Street harassment is unavoidable, there is nothing a woman or any other harassment victim can do to ‘avoid’ a perpetrator. In adulthood, my response to inquisitive strangers regardless of their gender or apparent interest in me is much less inviting and quite frankly hostile.  Yet still, I occasionally get harassed. When I’m harassed in adulthood it is almost solely by people I regularly see but still am not acquainted with.
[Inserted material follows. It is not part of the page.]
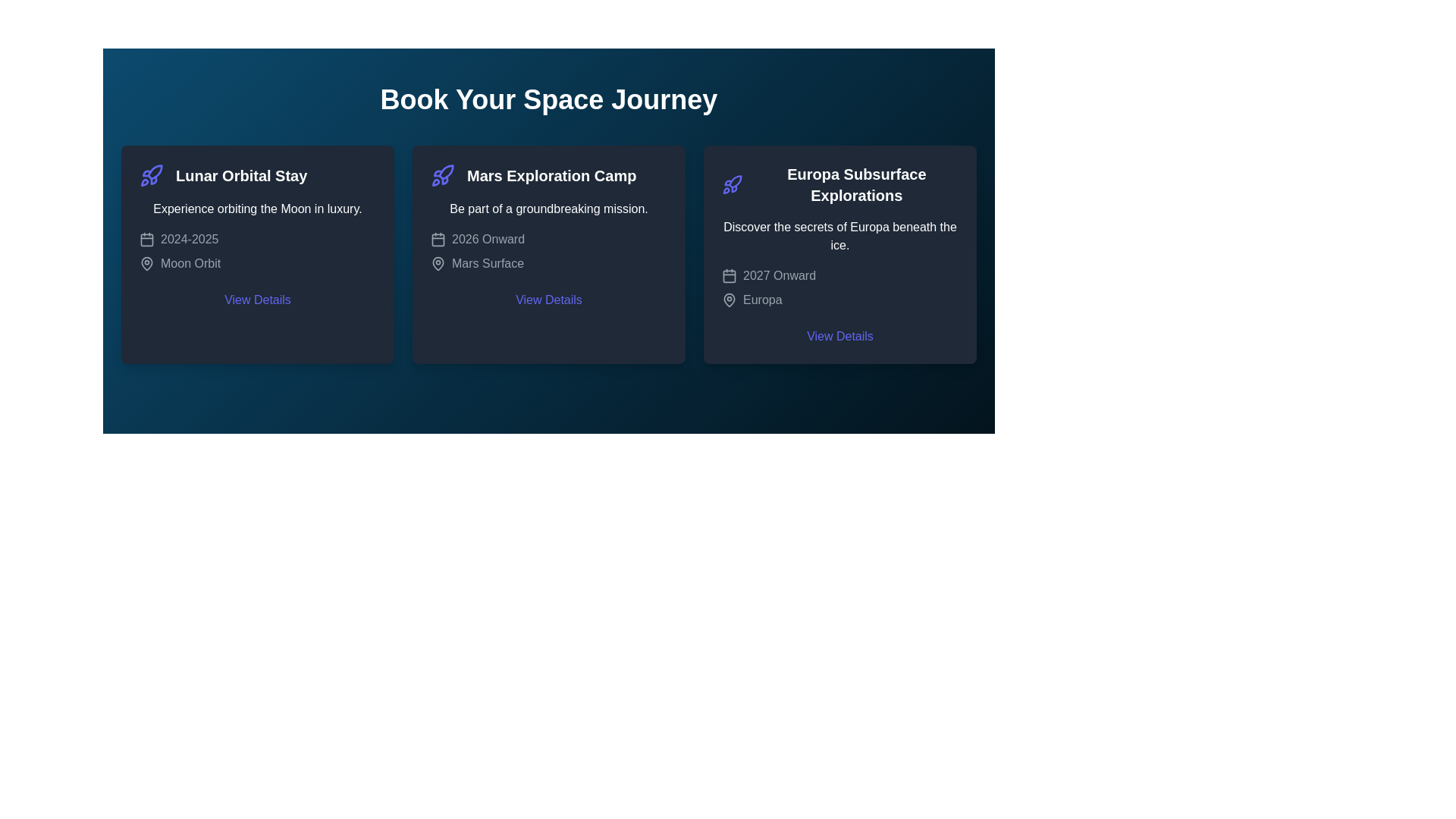 The width and height of the screenshot is (1456, 819). Describe the element at coordinates (729, 300) in the screenshot. I see `the map pin icon (SVG) located next to the text 'Europa' in the 'Europa Subsurface Explorations' card on the far right of the row` at that location.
Strangers rarely say anything to me.

In a recent survey I conducted of women and gender non-conforming, or non-heterosexual individuals, living in Chicago, IL; Wichita, KS; Miami-Dade, FL; and Sacramento, CA, more than 65% said they had been harassed in areas or on routes that they frequented and their harasser was someone they recognized from their daily routines but did not know.  This seemingly small finding in my survey led me to look into the research of others on the same topic regarding metropolitan populations. I found that in large cities such as Boston, MA, 87% of those harassed were women, 90% were disabled, 90% were LGBTQ+, and 94% were people of color.  Indicative of what I felt I already knew: people harass those that are already systemically disenfranchised. Arguably to remind them of their powerless status in society.

Being in public can result in wonderful and exciting interactions or scary ones. It’s a shame that street harassment has to put so many of us on high alert.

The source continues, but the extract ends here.